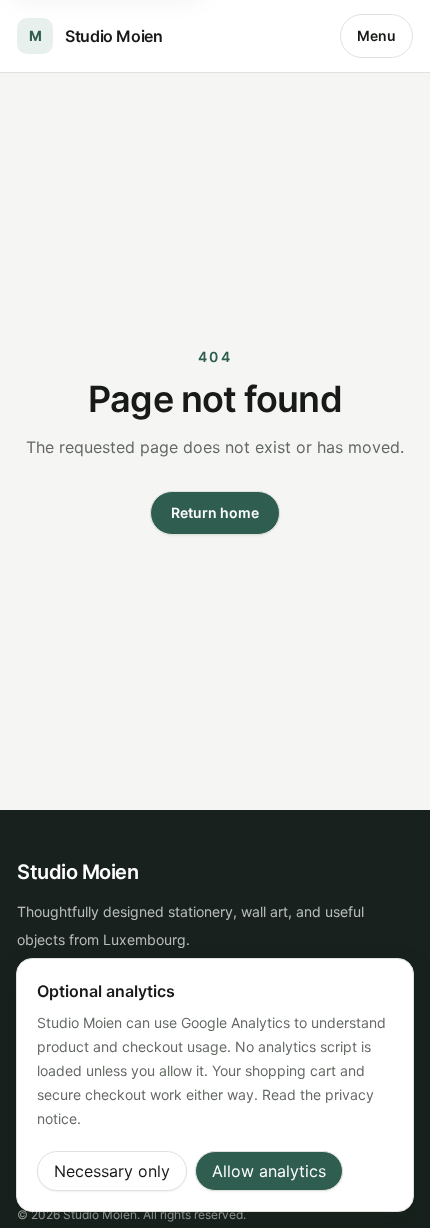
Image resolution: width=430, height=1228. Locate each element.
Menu (376, 35)
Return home (215, 512)
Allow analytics (269, 1171)
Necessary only (112, 1171)
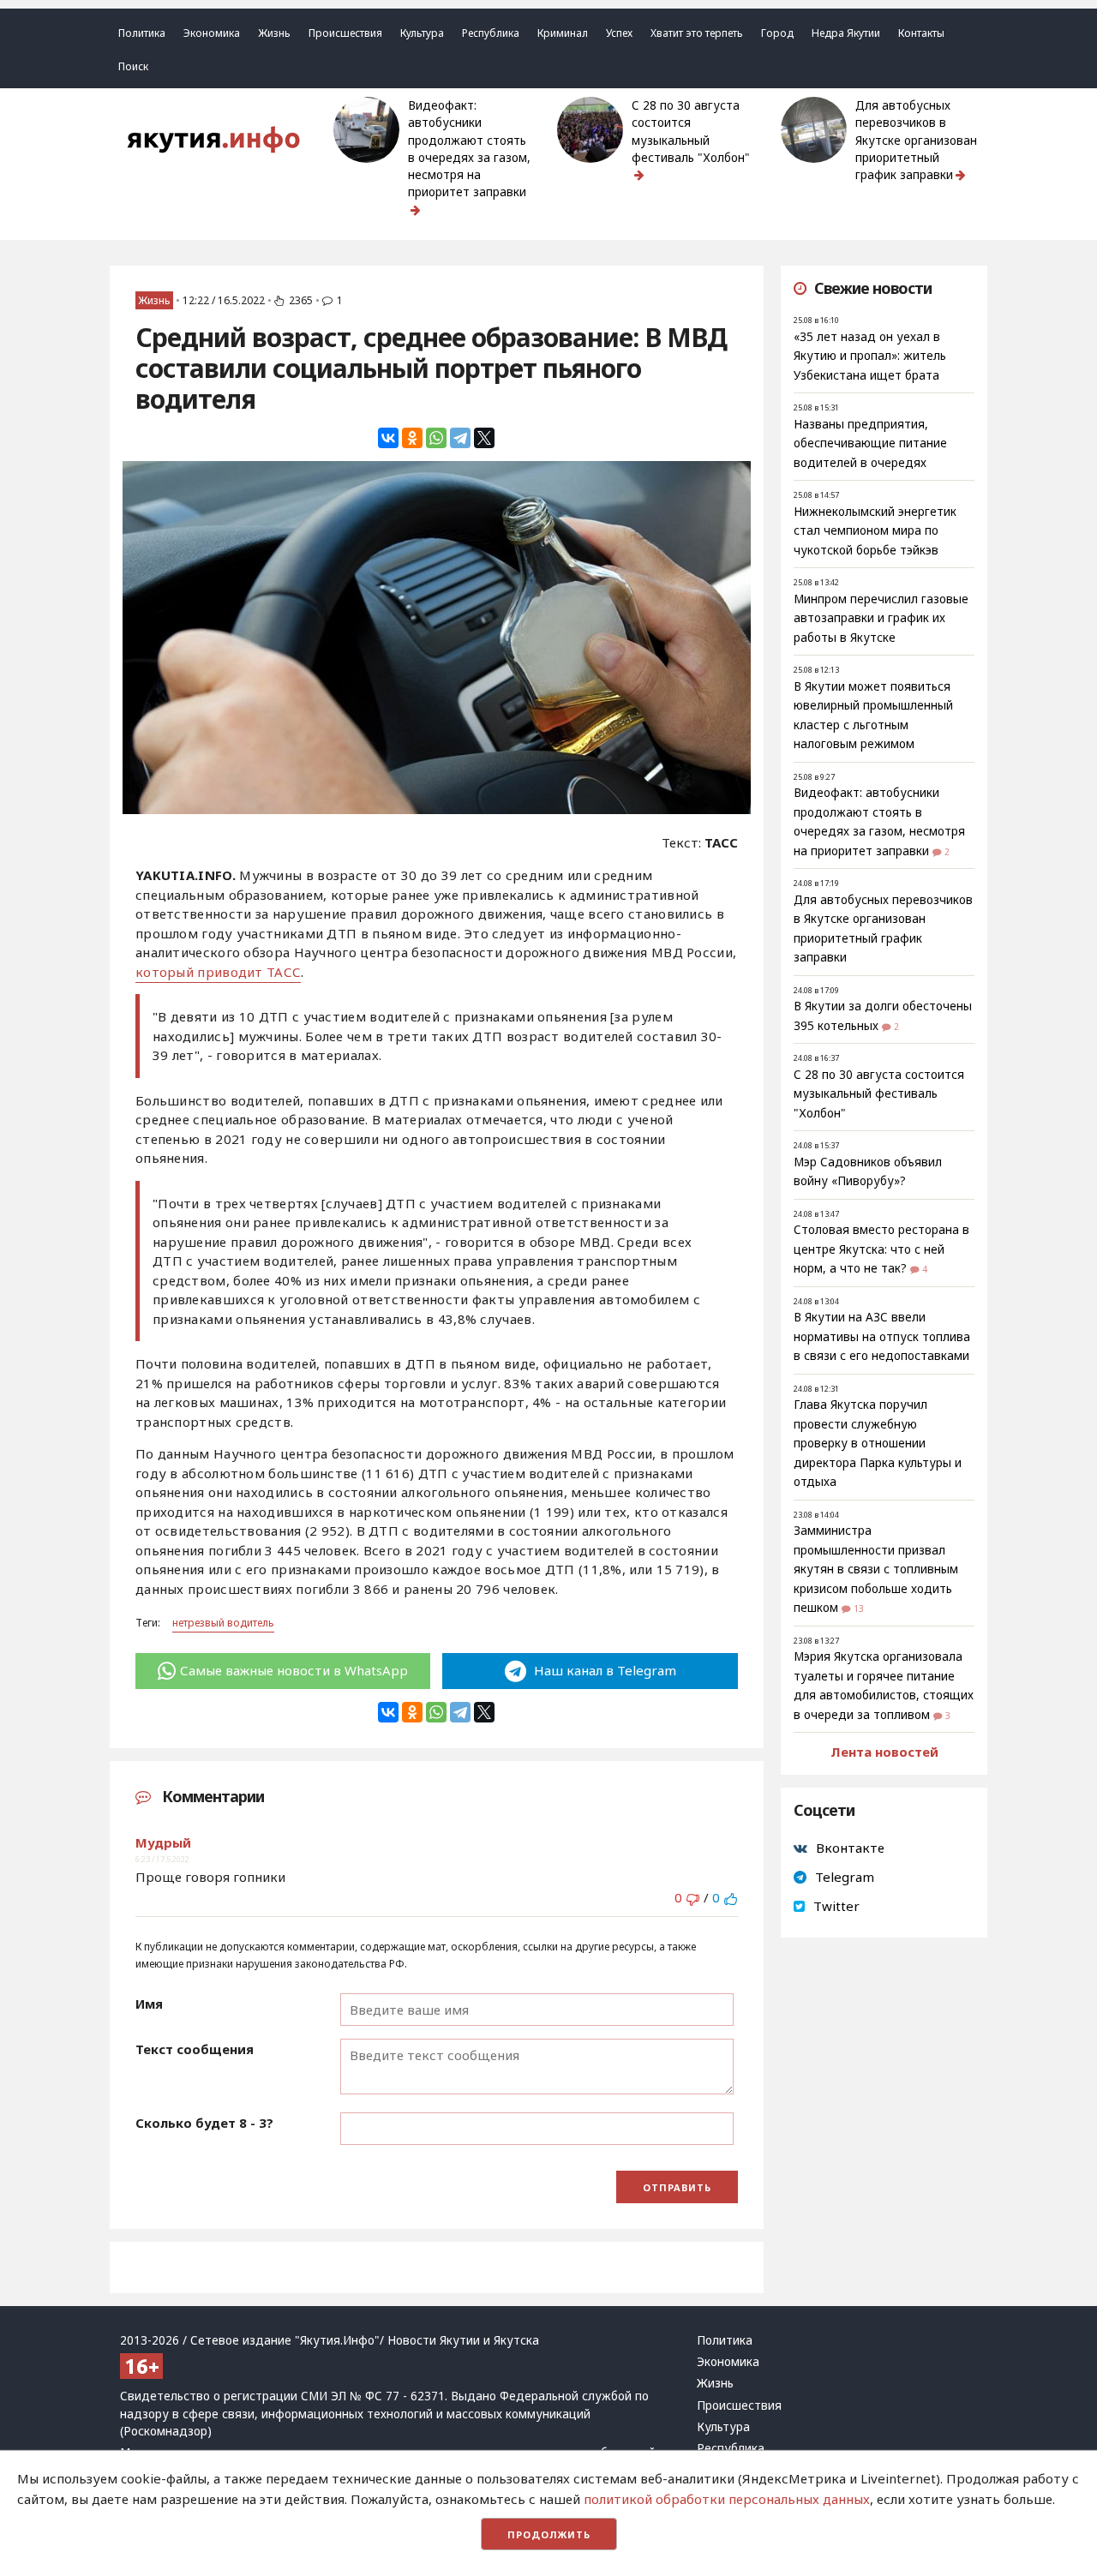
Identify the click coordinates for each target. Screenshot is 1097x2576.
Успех (619, 33)
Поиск (133, 66)
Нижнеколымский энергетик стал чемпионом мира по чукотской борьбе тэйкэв (875, 531)
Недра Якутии (846, 33)
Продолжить (548, 2534)
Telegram (844, 1876)
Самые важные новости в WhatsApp (294, 1670)
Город (777, 33)
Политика (141, 33)
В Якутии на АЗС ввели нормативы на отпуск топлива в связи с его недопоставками (882, 1336)
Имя (149, 2003)
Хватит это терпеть (696, 33)
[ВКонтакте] (388, 438)
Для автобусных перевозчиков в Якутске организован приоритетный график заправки (916, 140)
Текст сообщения (194, 2049)
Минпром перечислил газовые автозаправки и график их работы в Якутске (881, 618)
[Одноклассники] (412, 438)
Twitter (836, 1905)
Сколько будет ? (204, 2122)
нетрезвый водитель (223, 1622)
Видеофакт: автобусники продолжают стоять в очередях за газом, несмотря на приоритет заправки (469, 149)
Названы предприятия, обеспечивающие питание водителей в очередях (870, 443)
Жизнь (274, 33)
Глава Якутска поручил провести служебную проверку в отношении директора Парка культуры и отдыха (878, 1443)
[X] (484, 438)
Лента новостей (884, 1751)
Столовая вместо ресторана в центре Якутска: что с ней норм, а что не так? (881, 1249)
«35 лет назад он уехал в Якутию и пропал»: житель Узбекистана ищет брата (870, 356)
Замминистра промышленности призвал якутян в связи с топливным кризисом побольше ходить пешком (876, 1569)
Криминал (562, 33)
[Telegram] (460, 438)
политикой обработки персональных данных (727, 2498)
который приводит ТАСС (218, 971)
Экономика (211, 33)
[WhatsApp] (436, 438)
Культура (422, 33)
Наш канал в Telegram (603, 1670)
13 (859, 1608)
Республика (490, 33)
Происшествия (345, 33)
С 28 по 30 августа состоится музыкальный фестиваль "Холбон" (691, 131)
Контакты (921, 33)
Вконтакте (850, 1847)
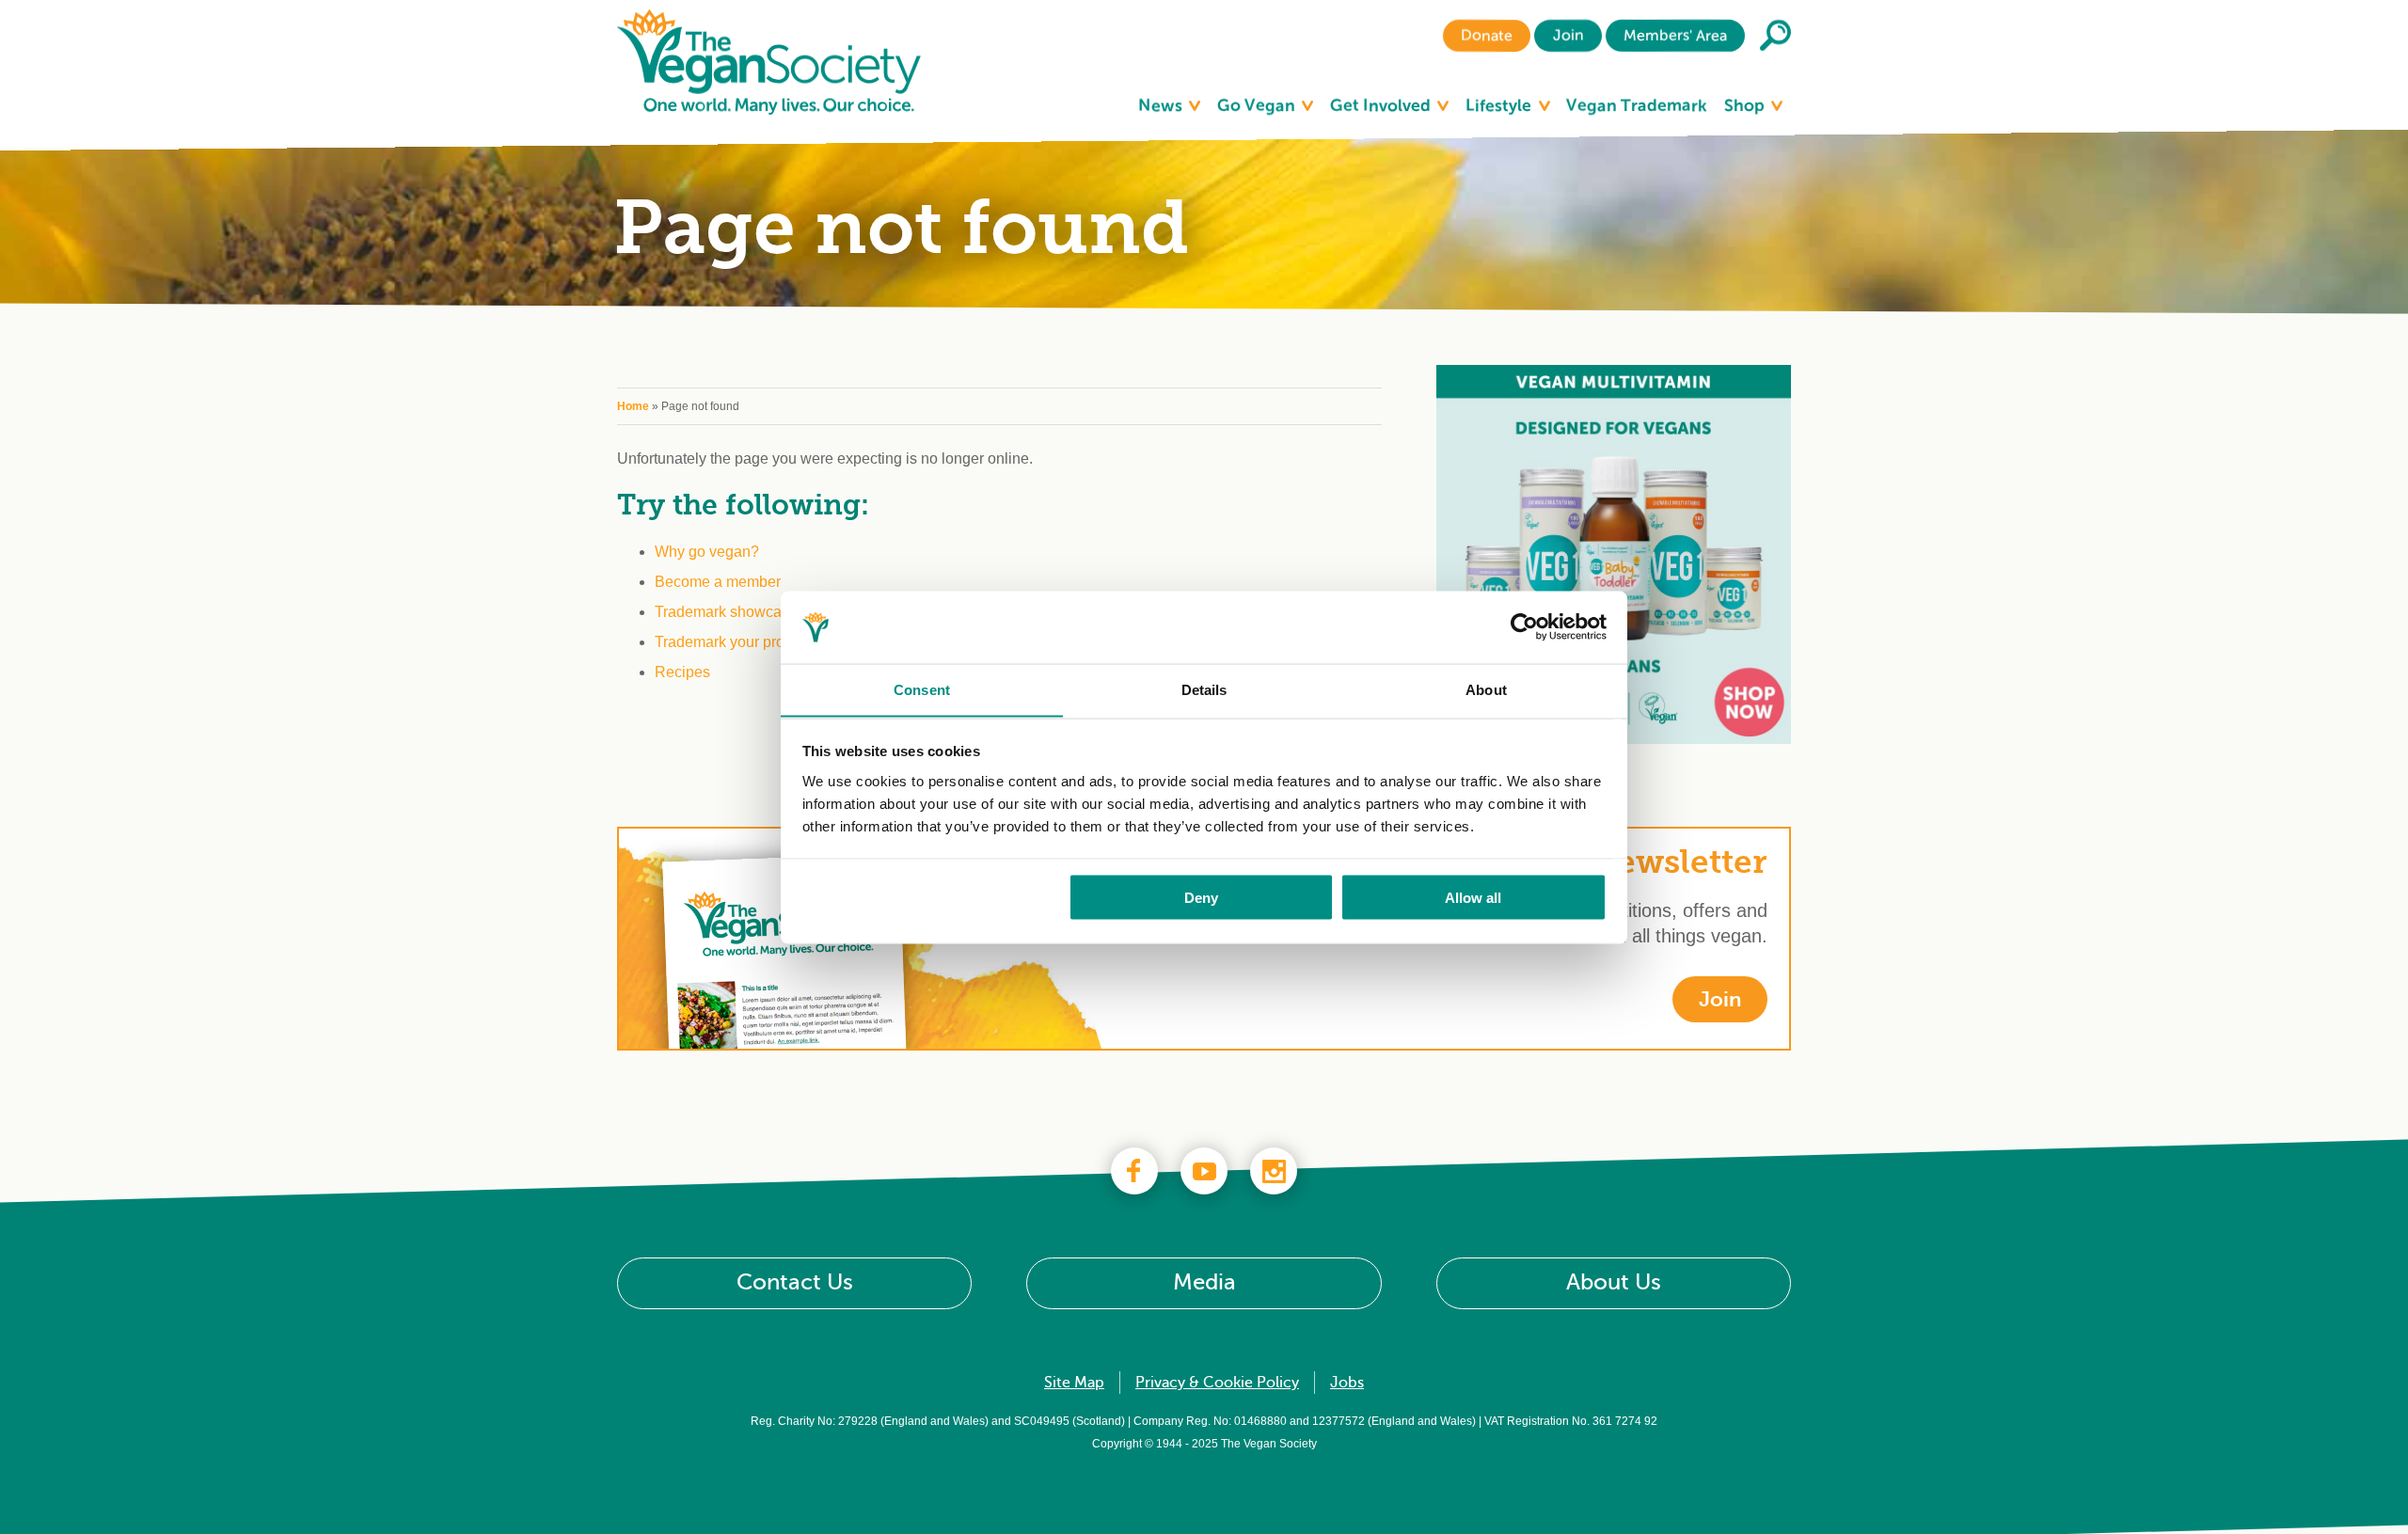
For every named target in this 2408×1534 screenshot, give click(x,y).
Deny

* * * * * * *

### WHAT IS BEING ASKED
Everything in the entries must come back exactly, except the pictures.

### SOLVED PROBLEM
Image resolution: width=430, height=1228. Locate each element.
Menu (376, 35)
Return home (215, 512)
Allow analytics (269, 1171)
Necessary only (112, 1171)
Identify the click coordinates for each target. Screenshot is 1097x2576.
Успех (619, 33)
Поиск (133, 66)
Нижнеколымский энергетик стал чемпионом мира по чукотской борьбе тэйкэв (875, 531)
Недра Якутии (846, 33)
Продолжить (548, 2534)
Telegram (844, 1876)
Самые важные новости в WhatsApp (294, 1670)
Город (777, 33)
Политика (141, 33)
В Якутии на АЗС ввели нормативы на отпуск топлива в связи с его недопоставками (882, 1336)
Имя (149, 2003)
Хватит это терпеть (696, 33)
[ВКонтакте] (388, 438)
Для автобусных перевозчиков в Якутске организован приоритетный график заправки (916, 140)
Текст сообщения (194, 2049)
Минпром перечислил газовые автозаправки и график их работы в Якутске (881, 618)
[Одноклассники] (412, 438)
Twitter (836, 1905)
Сколько будет ? (204, 2122)
нетрезвый водитель (223, 1622)
Видеофакт: автобусники продолжают стоять в очередях за газом, несмотря на приоритет заправки (469, 149)
Названы предприятия, обеспечивающие питание водителей в очередях (870, 443)
Жизнь (274, 33)
Глава Якутска поручил провести служебную проверку в отношении директора Парка культуры и отдыха (878, 1443)
[X] (484, 438)
Лента новостей (884, 1751)
Столовая вместо ресторана в центре Якутска: что с ней норм, а что не так? (881, 1249)
«35 лет назад он уехал в Якутию и пропал»: житель Узбекистана ищет брата (870, 356)
Замминистра промышленности призвал якутян в связи с топливным кризисом побольше ходить пешком (876, 1569)
Криминал (562, 33)
[Telegram] (460, 438)
политикой обработки персональных данных (727, 2498)
который приводит ТАСС (218, 971)
Экономика (211, 33)
[WhatsApp] (436, 438)
Культура (422, 33)
Наш канал в Telegram (603, 1670)
13 (859, 1608)
Республика (490, 33)
Происшествия (345, 33)
С 28 по 30 августа состоится музыкальный фестиваль "Холбон" (691, 131)
Контакты (921, 33)
Вконтакте (850, 1847)
For every named target in this 2408×1534 screenshot, give click(x,y).
Deny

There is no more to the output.